Figure 5. Relationship between mRNA differences and footprint differences within and between species.

A. Schematic representation of the possible relationships between mRNA differences and footprint differences. B. Observed distribution of all analyzed genes in three data sets. The color scheme is the same is in A), with light grey indicating genes without a TE difference. For BY/RM, significance was determined using a Bonferroni-corrected p-value of <0.05. Scer: Saccharomyces cerevisiae. Spar: Saccharomyces paradoxus. The interspecies data were analyzed from published datasets ( and [34]). C) As in B), but showing the fraction of genes with a certain relationship among genes with a significant TE difference.

Figure 6. Comparison of mRNA and footprint differences to pQTL effects.

For each gene, the pQTL effects are shown as the sum of allele frequency differences at all pQTL identified by a bulk segregant approach . The pQTL effect sizes shown on the x axis are identical in all four panels and are compared to A) parental mRNA differences, B) parental footprint differences, C) hybrid allele-specific mRNA differences and D) hybrid allele-specific footprint differences.

Figure 7. Examples of patterns of translation at putative premature stop codons.

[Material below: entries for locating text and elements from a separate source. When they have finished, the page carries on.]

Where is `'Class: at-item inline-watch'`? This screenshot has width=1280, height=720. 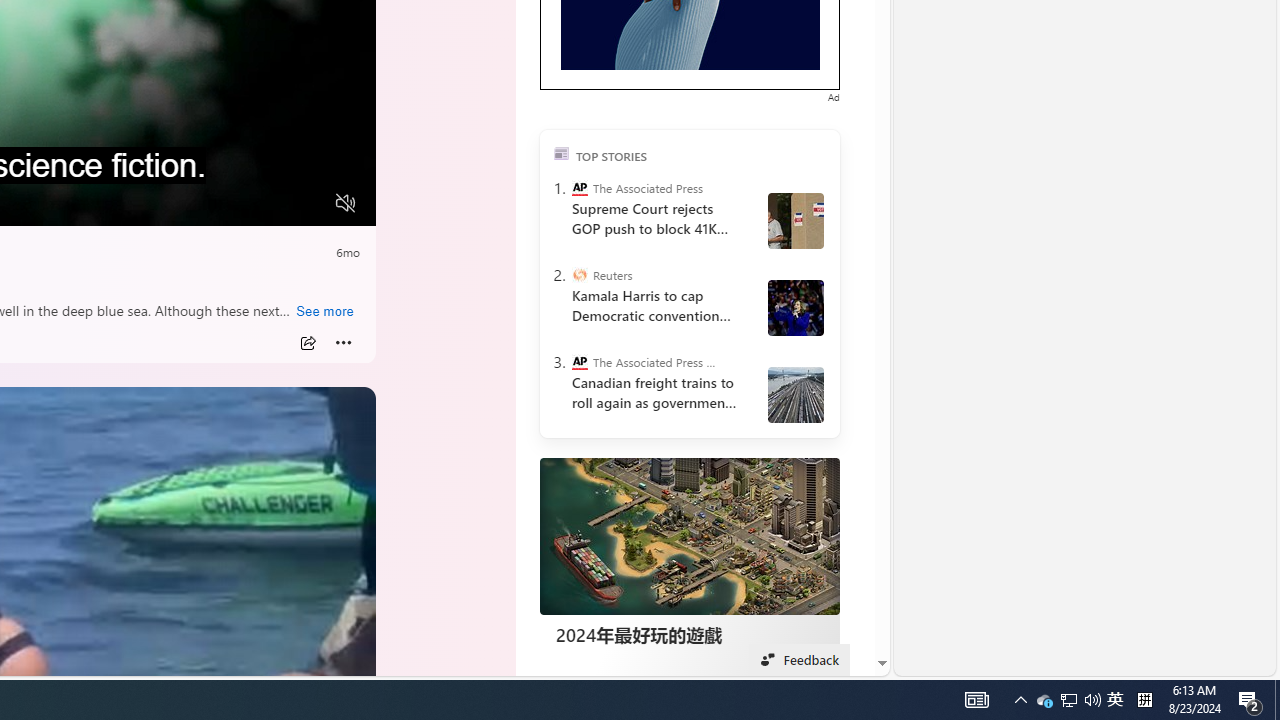
'Class: at-item inline-watch' is located at coordinates (343, 342).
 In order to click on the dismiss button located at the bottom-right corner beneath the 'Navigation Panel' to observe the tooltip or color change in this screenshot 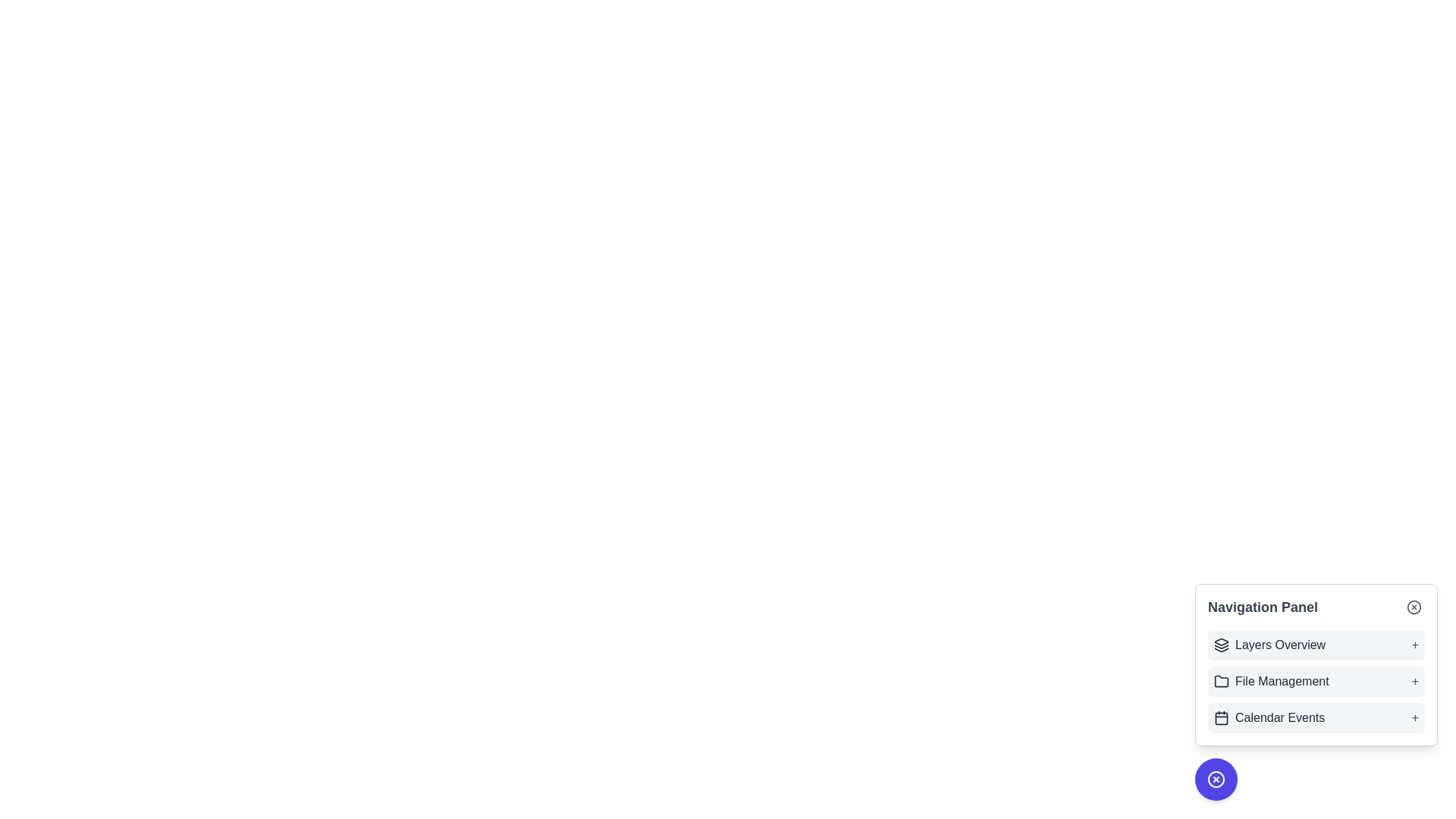, I will do `click(1216, 780)`.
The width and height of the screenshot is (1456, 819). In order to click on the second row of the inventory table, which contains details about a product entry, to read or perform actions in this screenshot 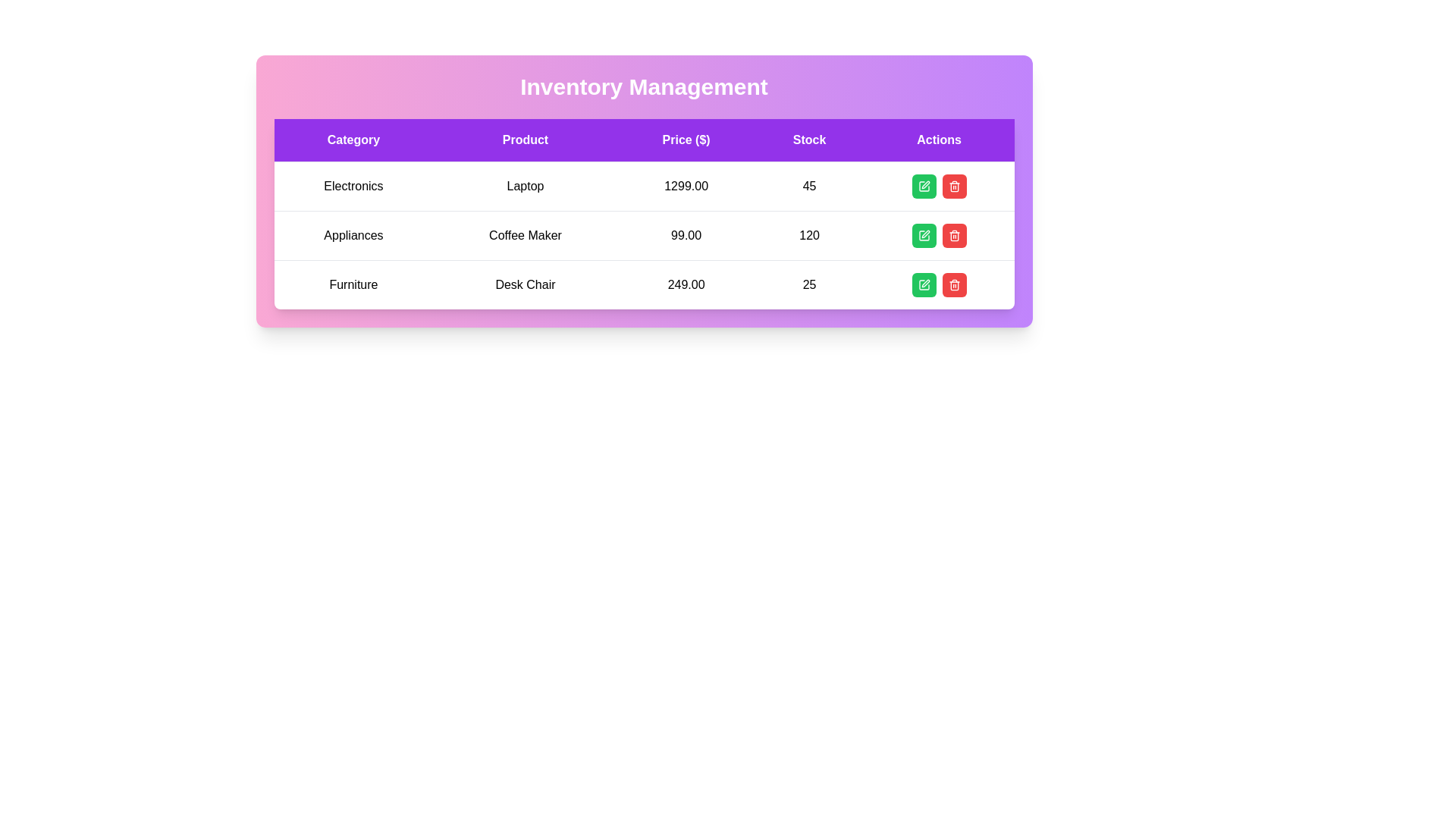, I will do `click(644, 236)`.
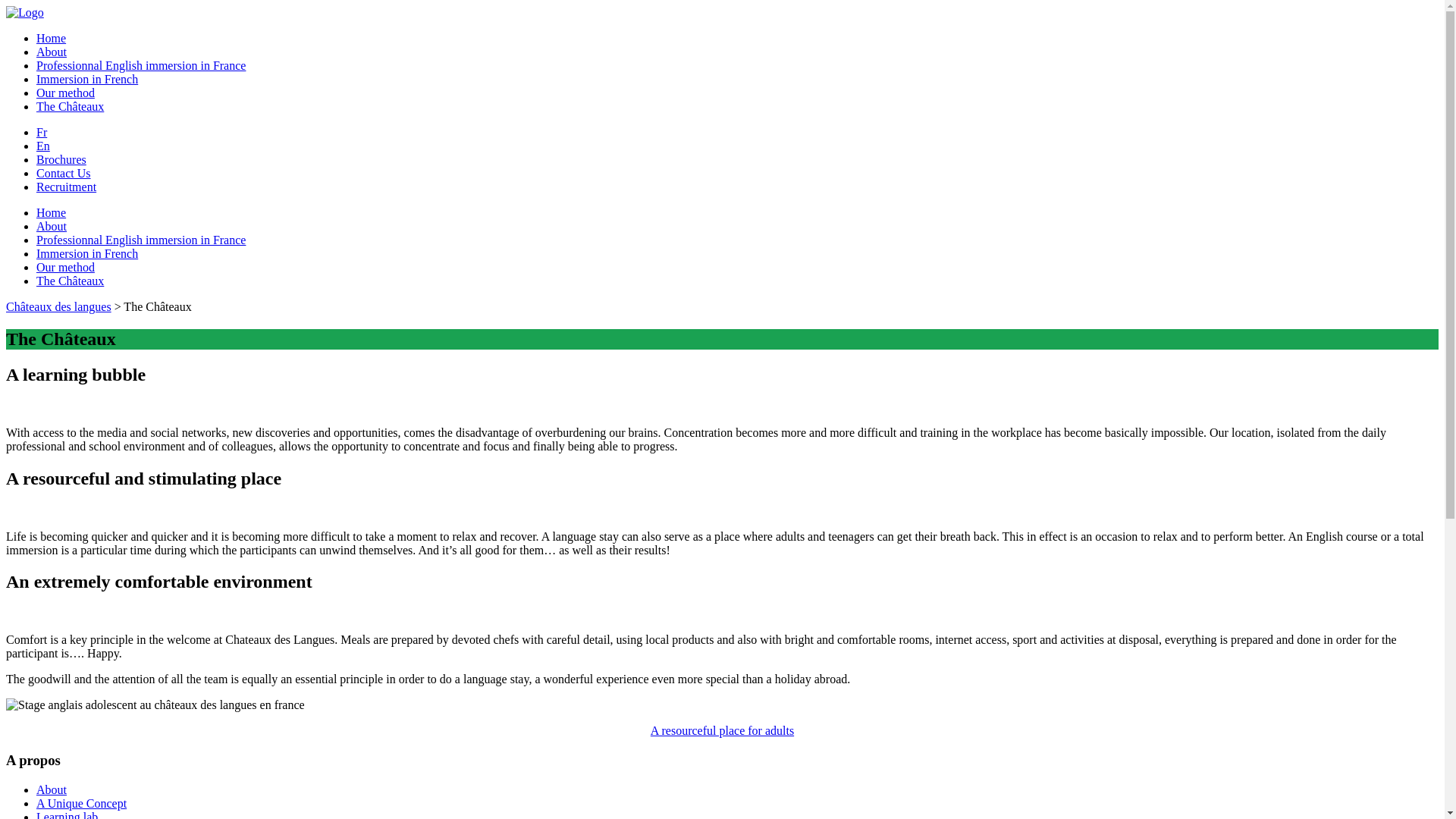 This screenshot has height=819, width=1456. Describe the element at coordinates (64, 93) in the screenshot. I see `'Our method'` at that location.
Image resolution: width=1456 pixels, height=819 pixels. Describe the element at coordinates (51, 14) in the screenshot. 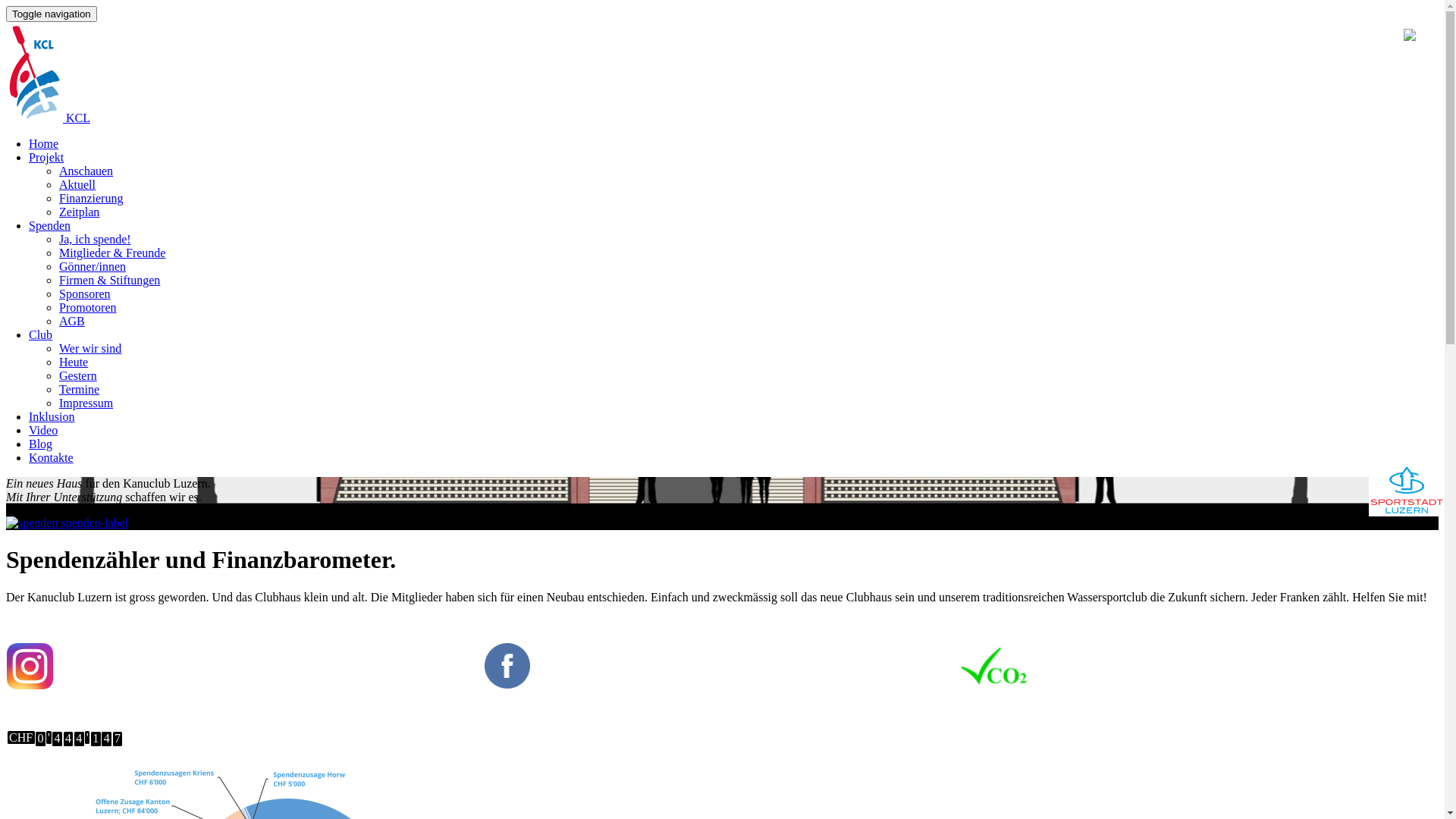

I see `'Toggle navigation'` at that location.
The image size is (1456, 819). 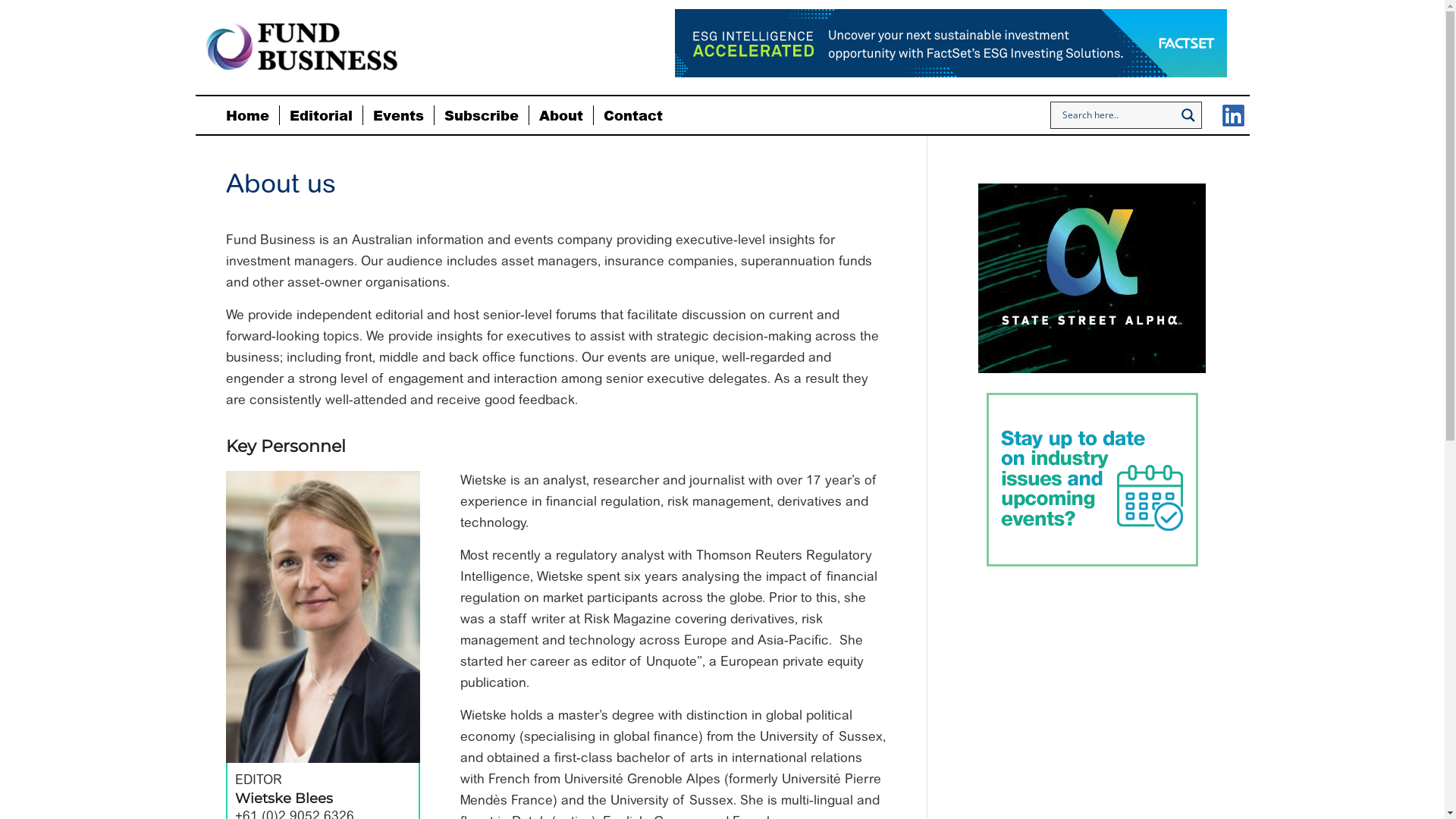 I want to click on 'About', so click(x=560, y=114).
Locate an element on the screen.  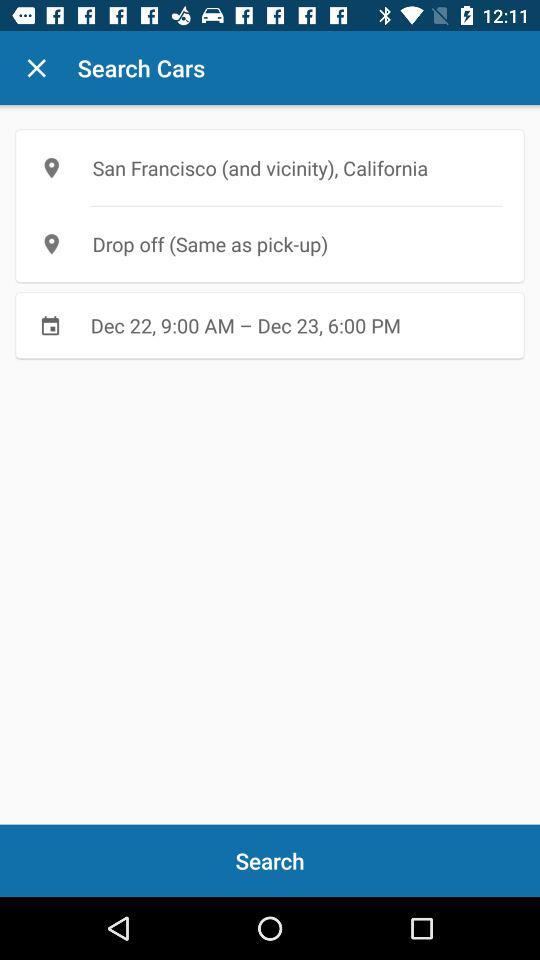
the drop off same is located at coordinates (270, 243).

Grey arrows indicate the position and strand of ORFs. Footprints (red) and mRNA (blue, inverted scale) for BY and RM are plotted beneath. The positions of putative premature stop codons in BY or RM are shown as light blue, longer horizontal bars, while all sequence differences between BY and RM are shown as light blue tickmarks above the ORF. The mRNA and footprint densities are shown as log transformed numbers of read starts in 30 bp wide smoothed windows. They are only shown for the strand of the displayed ORFs. A. An example of a premature translation termination in CUE2 in RM compared to BY. B. Two putative nonsense SNPs in TRM2 are in fact upstream of the translated and transcribed ORF. C. The gene NIT1 in BY is the result of a premature termination of a full length ORF that in RM includes the downstream ORF YIL165C.